Fragmento del documento:

La unión hace la fuerza. Hemos aplicado este principio a la protección de las fronteras, de la integridad nacional. En ocasiones, porque existía una amenaza. En otras, porque podría existir. La OTAN era una garantía para todo el Atlántico norte frente al Pacto de Varsovia, en los tiempos de la guerra fría y la carrera armamentista. La paz se basaba en el equilibrio de la fuerza de los posibles contendientes. Inesperadamente, la Unión Soviética, gracias a la genial intervención de Mijaíl Gorbachov -lo inesperado es nuestra esperanza-, se transformó en países que iniciaban una larga marcha hacia la democracia. Y muchos de los Estados miembros de la coalición del Este se pusieron en la cola de aspirantes a incorporarse al Tratado del Atlántico Norte, mientras que los Estados Unidos y Rusia empezaban a reducir sus arsenales nucleares. Pagado el precio de la guerra posible, muchos creímos que había llegado el momento de pagar el precio de la paz presente, frágil y endeble.

Filas de datos:
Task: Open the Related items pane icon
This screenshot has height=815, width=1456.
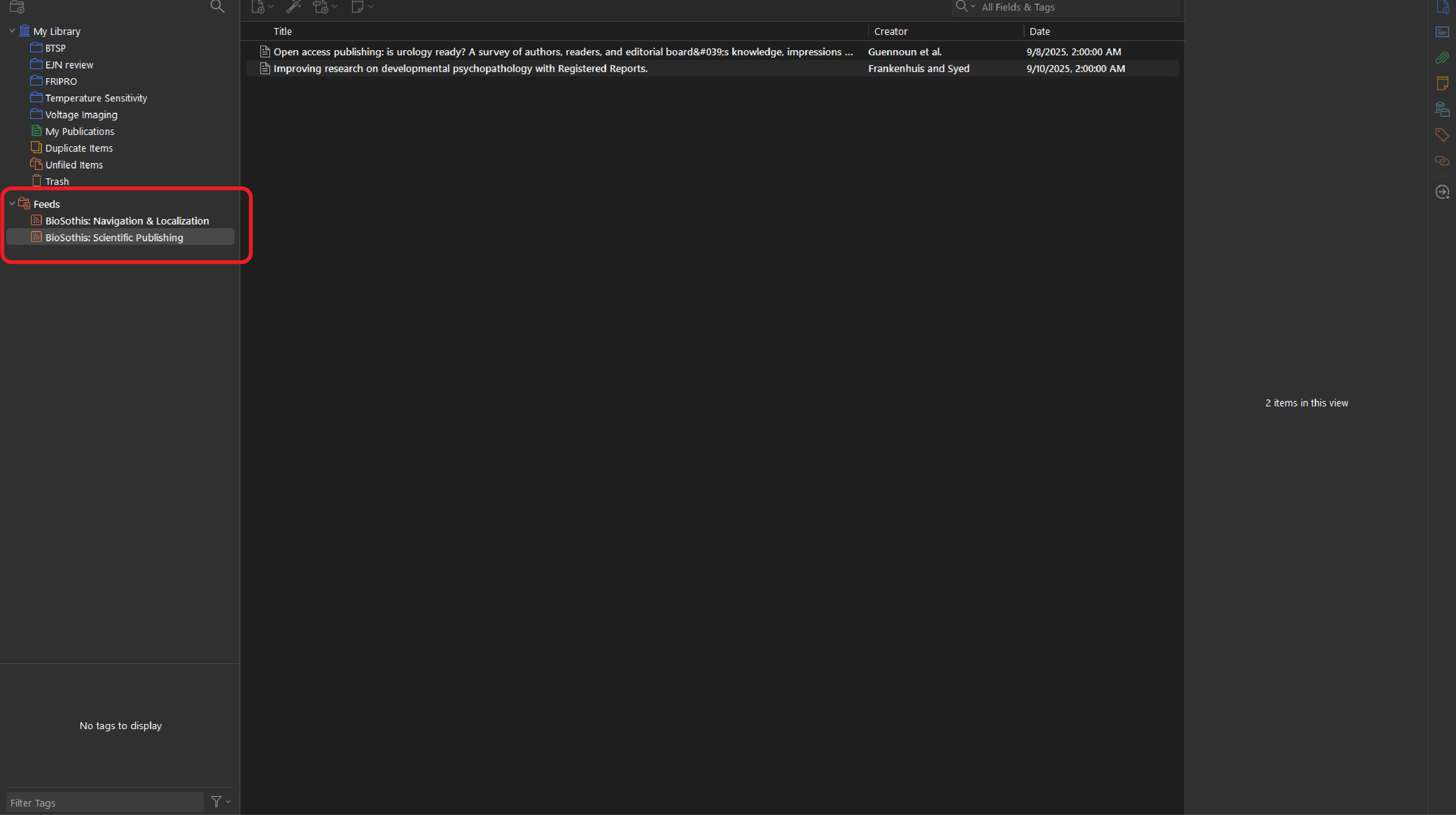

---

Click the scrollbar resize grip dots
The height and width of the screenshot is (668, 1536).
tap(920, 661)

Tarea:
Continúa el texto sobre la OTAN y el fin de la guerra fría a partir de su última oración.

Respuesta escrita:
El fundamento de una alianza es que la fuerza del conjunto es muy superior a la de cada componente, pudiendo de este modo atemperar los esfuerzos y costes (reales y en investigación) de cada uno de ellos. Es así como se interpretaba la pertenencia a la alianza transatlántica. Los 'aliados' garantizan una rápida y eficaz defensa, intercambian sus avances tecnológicos y muestran un frente unido -con capacidad de reacción y disuasión- frente a eventuales tentaciones de los 'enemigos'. Pues bien: ahora resulta que la Unión Europea pretende tener suficientes grados de 'autonomía' militar en relación a los Estados Unidos. De otro lado, en lugar de seguir el proceso de reducción de ojivas nucleares, parece que el presidente Bush, con la resignada anuencia europea, se dispone a poner en práctica un 'escudo antimisiles' en su gran país. Olvidamos que seguimos con una terrible espada de Damocles, representada ahora por el tenebroso perfil de los cohetes de largo alcance que podrían devastar, en proporciones escalofriantes, la vida sobre la Tierra y originar unas condiciones de contaminación radiactiva que no reconocen confines nacionales ni escudos protectores del impacto directo.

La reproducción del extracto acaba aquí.